Here’s a video featuring some of President Kennedy’s wisdom on lower tax rates.
If that wasn’t enough, here’s another video featuring JFK’s wisdom on taxation.
By the way, if Senator Sanders really wants the rich to pay more, one of the lessons reasonable people learned from the Kennedy tax cuts is that upper-income taxpayers respond to lower tax rates by earning and reporting more income. Here’s a chart from a study I wrote almost 20 years ago.

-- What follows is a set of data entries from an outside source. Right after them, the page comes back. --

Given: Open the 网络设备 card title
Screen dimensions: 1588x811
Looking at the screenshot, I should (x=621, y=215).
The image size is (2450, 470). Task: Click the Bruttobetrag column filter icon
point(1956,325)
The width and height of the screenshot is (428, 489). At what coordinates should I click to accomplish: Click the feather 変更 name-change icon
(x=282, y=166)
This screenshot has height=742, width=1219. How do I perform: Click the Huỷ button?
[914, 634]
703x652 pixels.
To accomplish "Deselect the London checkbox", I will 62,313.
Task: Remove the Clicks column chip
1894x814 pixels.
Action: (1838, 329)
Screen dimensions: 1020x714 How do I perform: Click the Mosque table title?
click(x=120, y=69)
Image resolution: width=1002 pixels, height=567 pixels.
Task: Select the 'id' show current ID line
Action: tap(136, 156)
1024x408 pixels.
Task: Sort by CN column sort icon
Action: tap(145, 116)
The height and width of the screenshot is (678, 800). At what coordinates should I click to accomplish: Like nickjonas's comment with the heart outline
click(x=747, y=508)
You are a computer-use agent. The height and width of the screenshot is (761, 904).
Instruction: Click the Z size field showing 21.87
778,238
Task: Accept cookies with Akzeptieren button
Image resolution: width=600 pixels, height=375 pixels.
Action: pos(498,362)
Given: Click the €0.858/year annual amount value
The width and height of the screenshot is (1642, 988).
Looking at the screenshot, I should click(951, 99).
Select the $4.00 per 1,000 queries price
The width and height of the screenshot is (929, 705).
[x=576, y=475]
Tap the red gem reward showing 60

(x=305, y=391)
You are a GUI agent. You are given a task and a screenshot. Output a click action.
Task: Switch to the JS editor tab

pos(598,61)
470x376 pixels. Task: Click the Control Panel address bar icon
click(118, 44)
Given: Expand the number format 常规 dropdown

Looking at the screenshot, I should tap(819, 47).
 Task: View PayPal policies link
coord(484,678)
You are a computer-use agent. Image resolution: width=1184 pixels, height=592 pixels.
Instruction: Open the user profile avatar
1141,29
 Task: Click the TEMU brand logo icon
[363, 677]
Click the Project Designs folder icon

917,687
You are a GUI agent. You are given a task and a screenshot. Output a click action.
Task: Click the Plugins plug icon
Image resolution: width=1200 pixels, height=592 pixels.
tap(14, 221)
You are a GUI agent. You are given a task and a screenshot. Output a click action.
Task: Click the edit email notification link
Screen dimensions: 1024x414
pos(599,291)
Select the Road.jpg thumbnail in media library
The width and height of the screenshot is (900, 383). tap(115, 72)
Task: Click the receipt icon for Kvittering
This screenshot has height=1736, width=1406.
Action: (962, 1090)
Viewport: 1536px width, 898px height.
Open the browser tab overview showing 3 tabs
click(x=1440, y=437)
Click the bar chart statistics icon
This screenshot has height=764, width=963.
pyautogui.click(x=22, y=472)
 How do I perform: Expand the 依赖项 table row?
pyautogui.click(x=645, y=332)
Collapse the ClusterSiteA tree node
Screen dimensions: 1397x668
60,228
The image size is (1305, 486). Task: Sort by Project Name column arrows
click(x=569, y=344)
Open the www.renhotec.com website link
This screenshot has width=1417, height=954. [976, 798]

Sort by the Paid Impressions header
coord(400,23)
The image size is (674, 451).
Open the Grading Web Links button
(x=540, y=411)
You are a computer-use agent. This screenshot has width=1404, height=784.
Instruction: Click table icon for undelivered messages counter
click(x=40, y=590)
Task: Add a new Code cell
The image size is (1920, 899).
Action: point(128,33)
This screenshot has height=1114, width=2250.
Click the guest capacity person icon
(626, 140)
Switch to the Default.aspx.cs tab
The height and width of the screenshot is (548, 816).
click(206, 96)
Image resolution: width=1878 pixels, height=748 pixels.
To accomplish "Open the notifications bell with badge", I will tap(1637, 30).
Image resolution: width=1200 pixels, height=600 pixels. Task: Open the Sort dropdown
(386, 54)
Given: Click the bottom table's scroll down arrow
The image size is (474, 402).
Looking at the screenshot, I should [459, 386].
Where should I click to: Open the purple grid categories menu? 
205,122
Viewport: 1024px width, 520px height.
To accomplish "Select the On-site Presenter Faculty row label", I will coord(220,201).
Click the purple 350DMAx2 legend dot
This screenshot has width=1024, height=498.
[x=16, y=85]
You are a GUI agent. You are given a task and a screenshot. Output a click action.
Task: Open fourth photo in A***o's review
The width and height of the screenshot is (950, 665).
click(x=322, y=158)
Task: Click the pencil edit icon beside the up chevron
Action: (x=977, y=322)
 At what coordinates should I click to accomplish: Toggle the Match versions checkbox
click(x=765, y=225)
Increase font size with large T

Last but not least, let’s preemptively address a likely argument from Senator Sanders. He might be tempted to say that he doesn’t want the 90-percent tax rate of the Eisenhower years, but that he’s perfectly content with the 70-percent top tax rate that existed after the Kennedy tax cuts.
But if that’s the case, instead of teaching Sanders a lesson from JFK, then he needs to learn a lesson from Ronald Reagan.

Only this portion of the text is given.